US authorities on Wednesday released audio recordings of emergency calls made to police from the elementary school in Newtown where a lone gunman shot dead 20 children and six adults last year.
Recordings of a series of 911 calls made from within and nearby the school were released nearly a year after the tragedy at Sandy Hook Elementary School on December 14, 2012.
Adam Lanza, 20, murdered 20 children and six adults in less than 11 minutes in one of the deadliest U.S. school shootings.
The recordings detail a calm response from emergency service personnel as gunshots ring out in the background at the school in the state of Connecticut.
"Sandy Hook school, I think there's somebody shooting in here, Sandy Hook school," said one audibly upset woman. "There's still shooting. Sandy Hook school please."
A call from a man "down the corridor" said that the front glass had been "all shot out." Over bursts of gunfire he said: "It's still happening."
Emergency personnel are also heard telling a third woman to keep everyone down, away from the windows.
The Associated Press news agency took legal action to get the calls released after officials initially argued they should be withheld on the grounds that they relate to child abuse.

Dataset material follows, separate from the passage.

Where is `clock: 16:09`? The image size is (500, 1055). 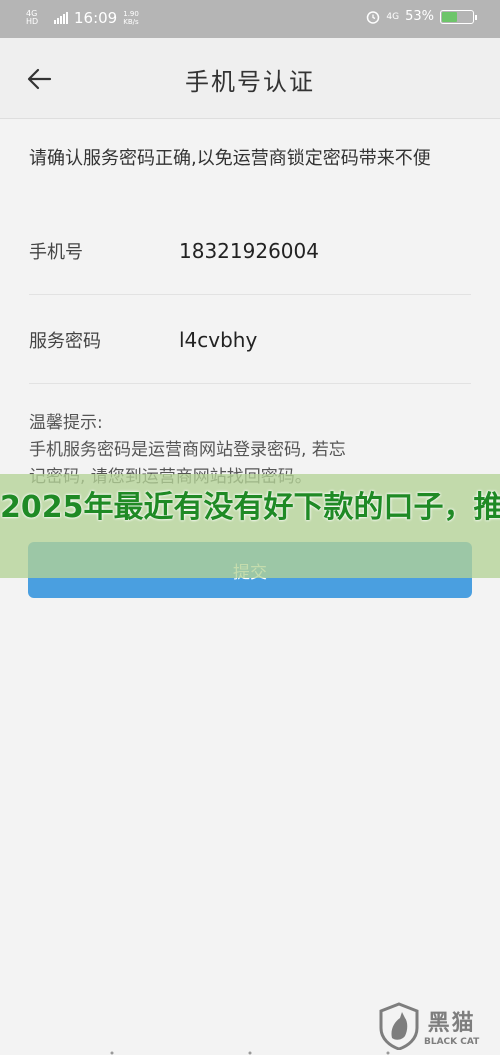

The Freedom of Information Commission ruled that the recordings should be made public under the Freedom of Information Act.

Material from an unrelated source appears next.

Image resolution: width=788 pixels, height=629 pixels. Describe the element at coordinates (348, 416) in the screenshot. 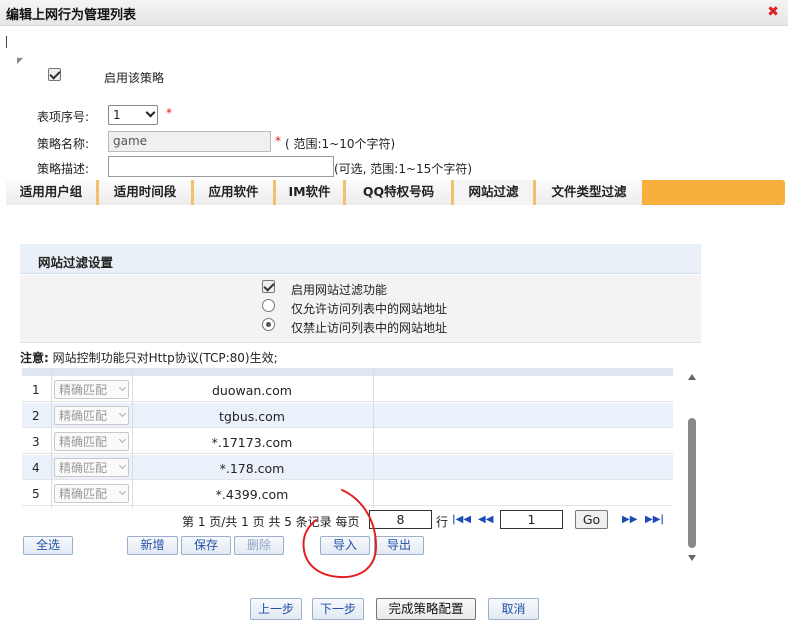

I see `table-row: 2 精确匹配 tgbus.com` at that location.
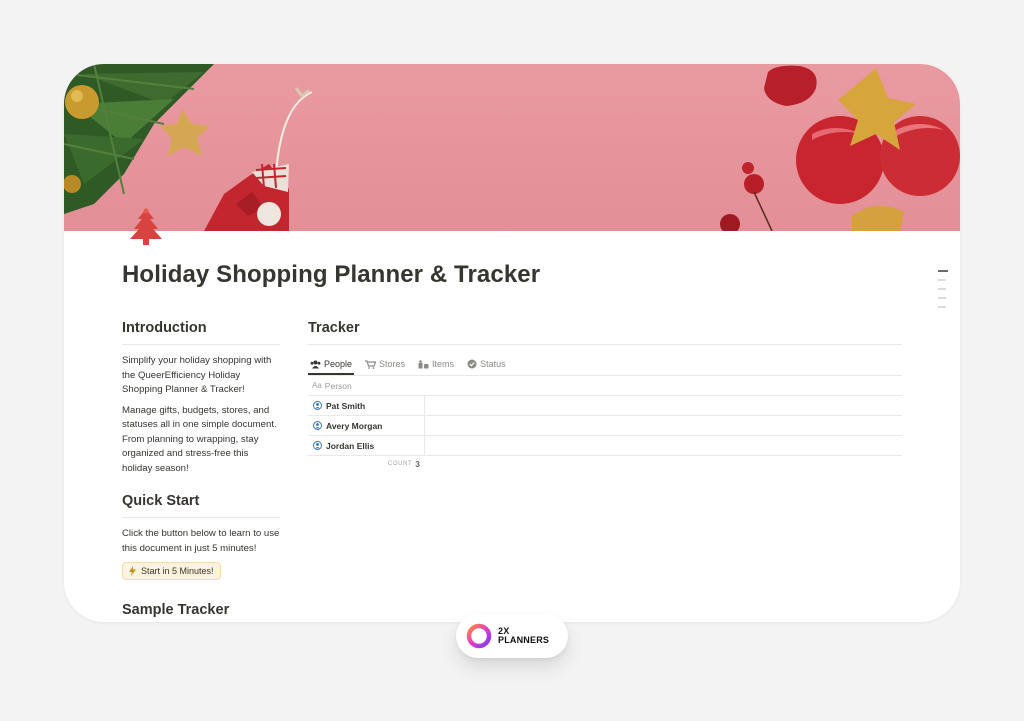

The calls were made available a week after the official investigation was unable to find a motive for the massacre other than conclude that the killer was obsessed with mass murders and firearms.
Lanza first killed his mother, shooting her multiple times in the head as she lay in bed, and then shot his way into the school he once attended.
He killed the principal and school psychologist in the hallway, then entered two first-grade classrooms, killing two adults in each room, 15 children in classroom eight and five in classroom 10.
Police arrived less than four minutes after receiving an emergency call. But Lanza killed himself a minute later with a single shot with a pistol.